[Stored data]
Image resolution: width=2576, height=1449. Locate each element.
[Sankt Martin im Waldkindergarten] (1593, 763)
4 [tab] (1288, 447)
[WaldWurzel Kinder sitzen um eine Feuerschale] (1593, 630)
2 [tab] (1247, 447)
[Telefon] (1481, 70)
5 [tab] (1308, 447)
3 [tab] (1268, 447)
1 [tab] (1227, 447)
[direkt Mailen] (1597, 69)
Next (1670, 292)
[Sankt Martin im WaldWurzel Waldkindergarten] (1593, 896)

Required work: Your answer must be the lines from the one containing "[direkt Mailen] (1597, 69)" to the last line of the entries, repeated exactly and with nothing else.

Your solution:
[direkt Mailen] (1597, 69)
Next (1670, 292)
[Sankt Martin im WaldWurzel Waldkindergarten] (1593, 896)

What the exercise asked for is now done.